One of his retailers, Carol Reeves, owner of The Flower Basket and Gift Boutique in Cottage Grove, said how happy she is to partner with Saldana and that they “love to carry locally made products in our store.”
ShariAnn Claric, manager at Dandelion Flowers in Eugene said that the whole staff really appreciates Saldana’s inventiveness with flavors and his openness to input about those flavors. Bigfoot Fudge does an “excellent job” providing seasonal flavor options and that Saldana always surprises them with the amount of flavor varieties for their clients to choose from.
“He is so excited about his fudge whenever we talk with him; we always look forward to sampling his next new invention.
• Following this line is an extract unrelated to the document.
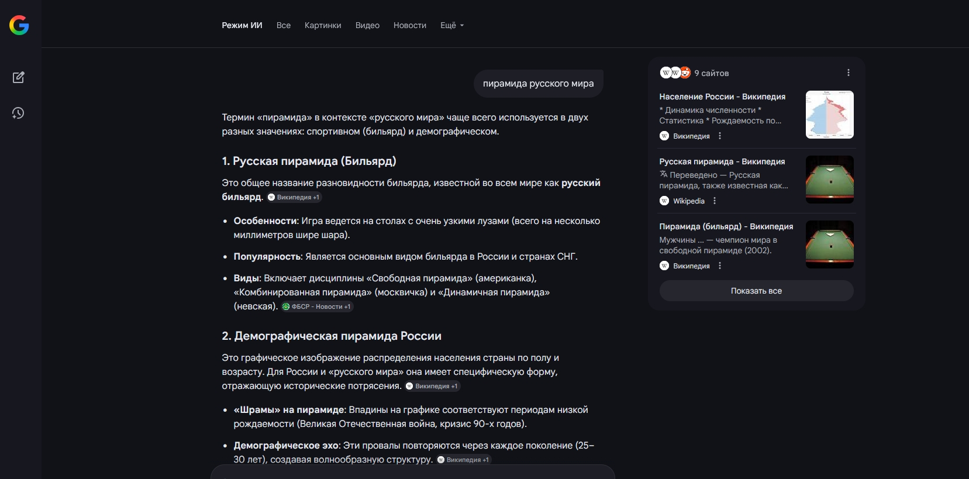Image resolution: width=969 pixels, height=479 pixels.
Task: Click the Википедия +1 chip after русский бильярд
Action: point(294,197)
We love Johnny’s smile and genuine eagerness to create an amazing flavor experience for his customers,” Claric said, adding that she consulted her staff for their thoughts on Saldana.
Making fudge is a relatively easy three-step process, said Saldana, who can make a 33-pound batch in an hour. He has moved away from using the stove top to make the candy and instead uses a kettle. He explained that after creating a base, which is either plain or chocolate fudge, he will then add other flavorings, coloring and nuts, as well as his signature Bigfoot swirls.
“People before me have figured it out to make it easy for me,” he said.
Although he now has the process ironed out, Saldana said there was a learning curve and challenge to streamline the business. His first big kettle took around six hours.
“It was all day, it seemed like,” he said. “I couldn’t believe it.”
Every day he said he tries something new to create better than the day before. He gets his ideas of flavorings from friends and family, or if he finds something he likes he will try to replicate that into a fudge.
Going forward, Saldana has big plans for Bigfoot Fudge. His main focus at the moment is updating his website and e-commerce, especially as he’s getting more online traffic. He also is working with the Made in Oregon stores to get his fudge featured, especially at the airport, and he wants to sign with another large contract in the future too.
The biggest project Saldana’s working on, however, will be expanding Bigfoot Fudge Factory’s shop to include old-fashioned scooped ice cream that he will partner with Prince Pückler’s in Eugene to provide. Saldana is saving up now to buy a big freezer, but he said with his business being debt-free he waits until he can afford a purchase before he makes it.
Beyond fudge being rewarding in itself, Saldana said that it’s the smiles he gets from people and the ability to meet new people every day that means the most to him.
“You take a bit out of the fudge and you just kind of smile,” he said, “and that makes me feel pretty darn good.”